Are you a risk-averse investor? Consider gilt funds
Gilt funds typically invest in different types of medium and long-term government securities. The scheme generally keeps focussing on investing capital in high-quality corporate debt instruments which are graded AAA, are high in quality and have low-risk debt such as government securities. And for these reasons they make an ideal investment option for investors who are risk averse. It helps such investors protect their capital from risk and gain decent returns. Gilt funds offer comparatively better asset quality though the returns may be lower than other asset classes.
Market experts do see an inverse relationship between bond prices and interest rates. Having said that, gilt funds are highly dependent on the change in interest rates. When the interest rates fall, the prices of government securities go up, thereby benefitting the returns and vice versa. When other asset classes like equity and debt don’t perform, gilt funds offer good returns.

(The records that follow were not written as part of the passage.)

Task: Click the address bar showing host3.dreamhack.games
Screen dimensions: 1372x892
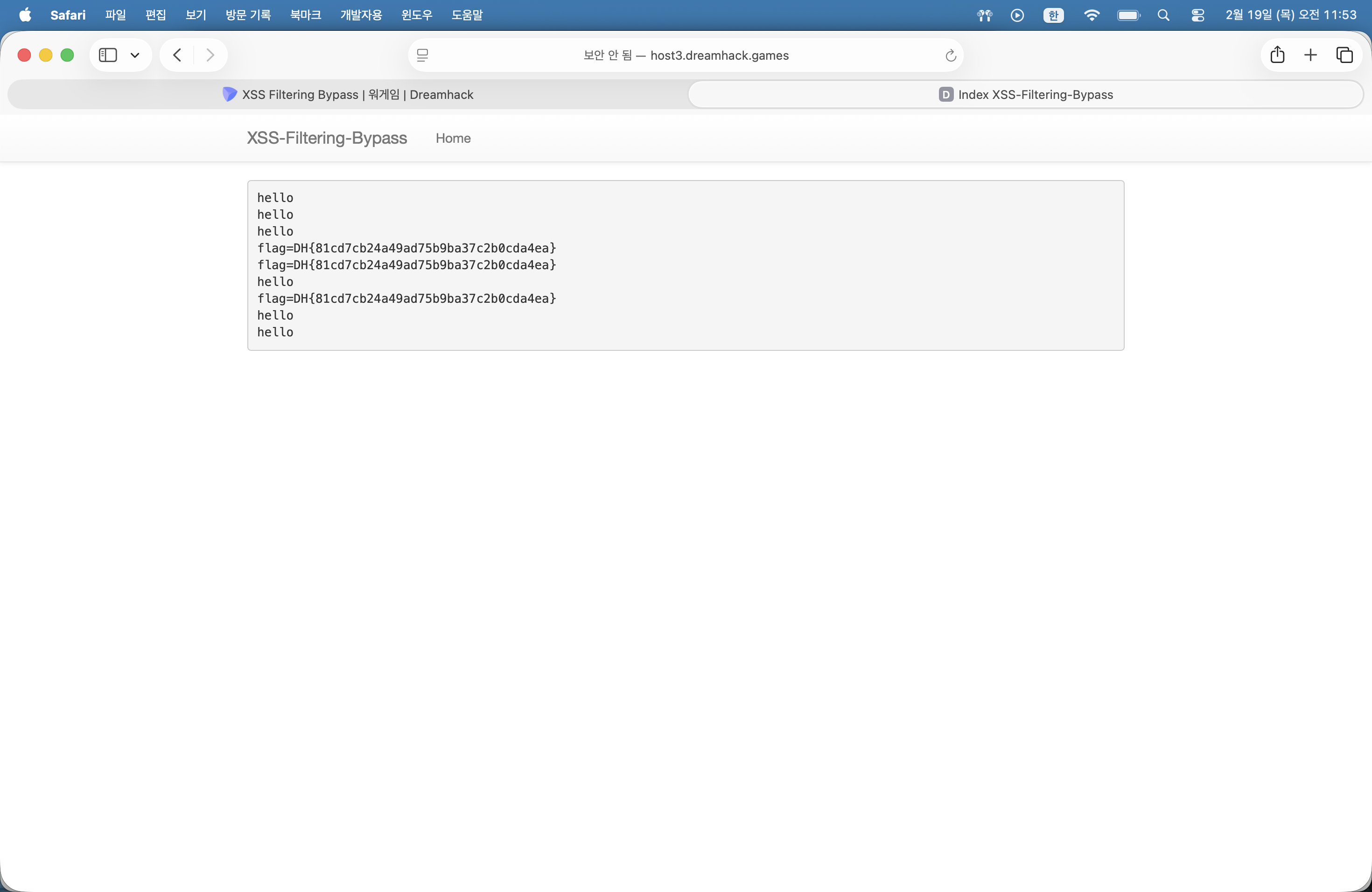Action: click(686, 56)
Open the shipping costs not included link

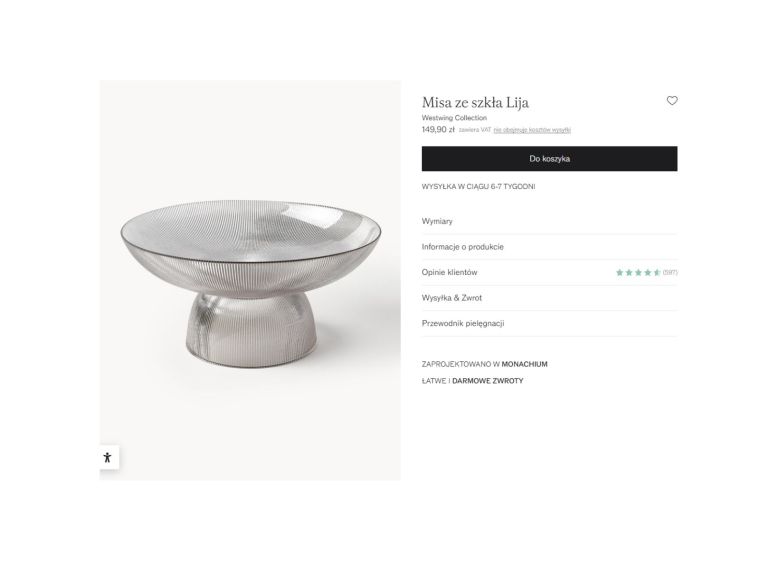[x=532, y=130]
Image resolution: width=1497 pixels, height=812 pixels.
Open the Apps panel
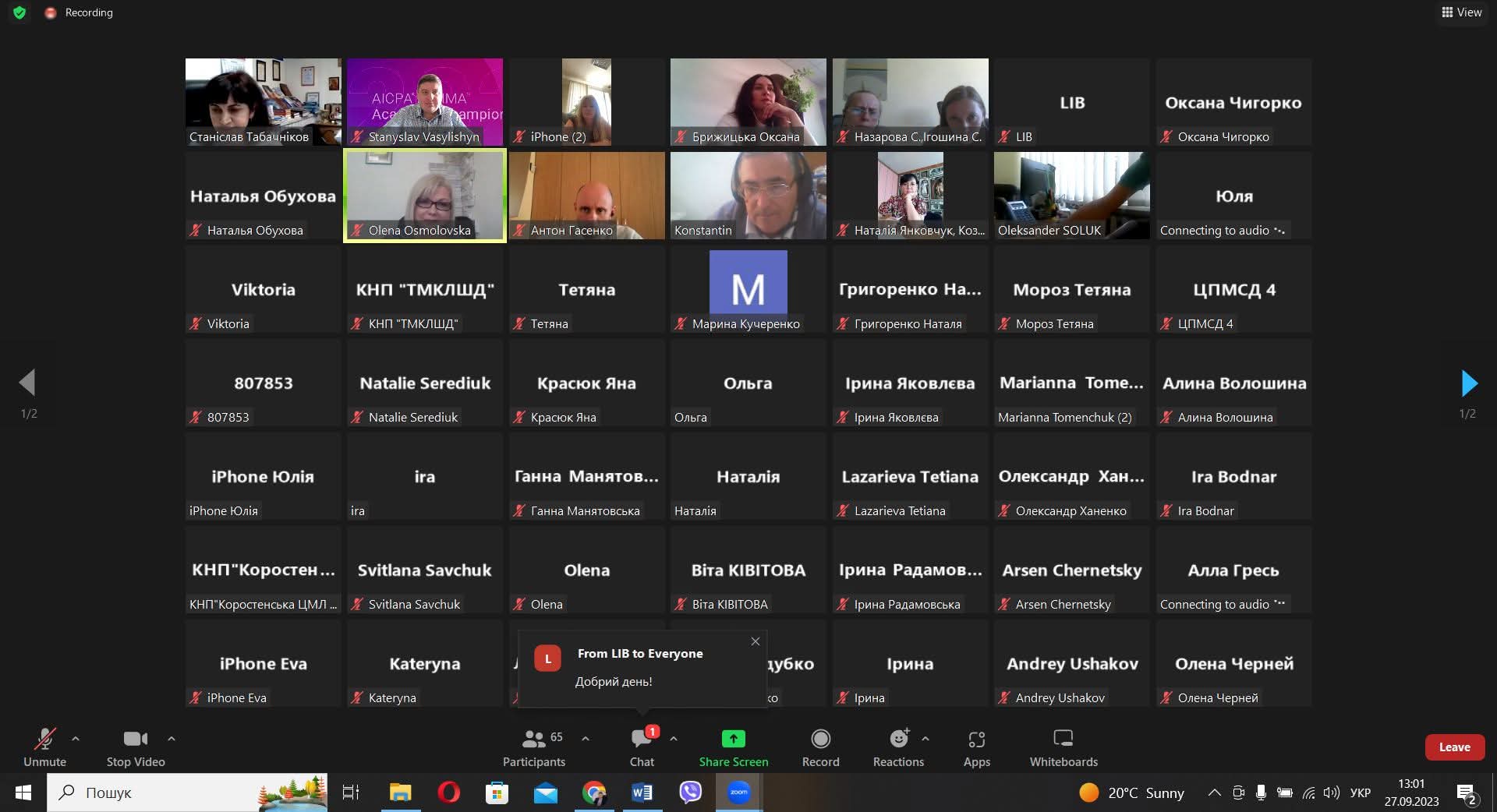click(976, 747)

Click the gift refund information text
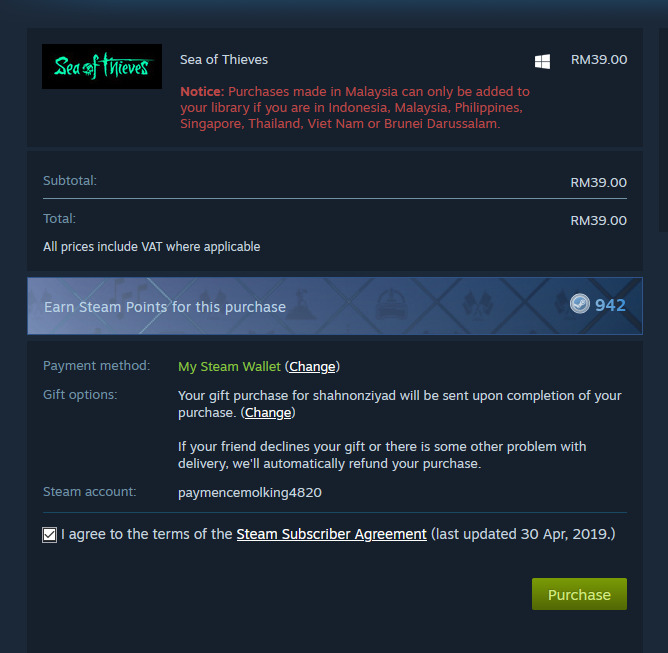tap(382, 455)
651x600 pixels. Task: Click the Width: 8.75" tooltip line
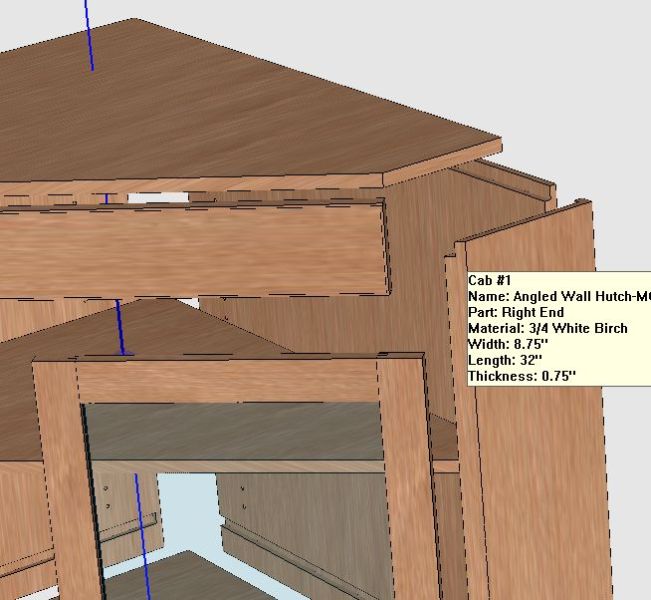click(509, 344)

Gilt funds are debt-oriented funds, so a security transaction tax won’t apply. But like any other capital investment held for less than a year, they will attract short-term capital gains tax and if held for more than a year will attract long-term capital gains tax.
Like any other investment, gilt funds have advantages and disadvantages. The advantage is it has no credit risk, there is ease of investment in government securities, your capital is well protected and helps provide moderate returns in the short- to medium-term time horizon. Gilt funds do offer retail investors an opportunity to buy in government securities.
However, there are certain disadvantages. When the interest rates increase, the fund manager may not be able to divest the investment during an emergency due to its illiquid nature thereby not allowing you to enjoy the desired returns. But again the purpose of picking these funds is to gain good returns without taking too much risk.So if you are an investor who seeks good returns with low risk, gilt funds may just be the answer. Remember, before investing, it is important that you assess your risk-taking capacity, financial goals and the fund’s track record.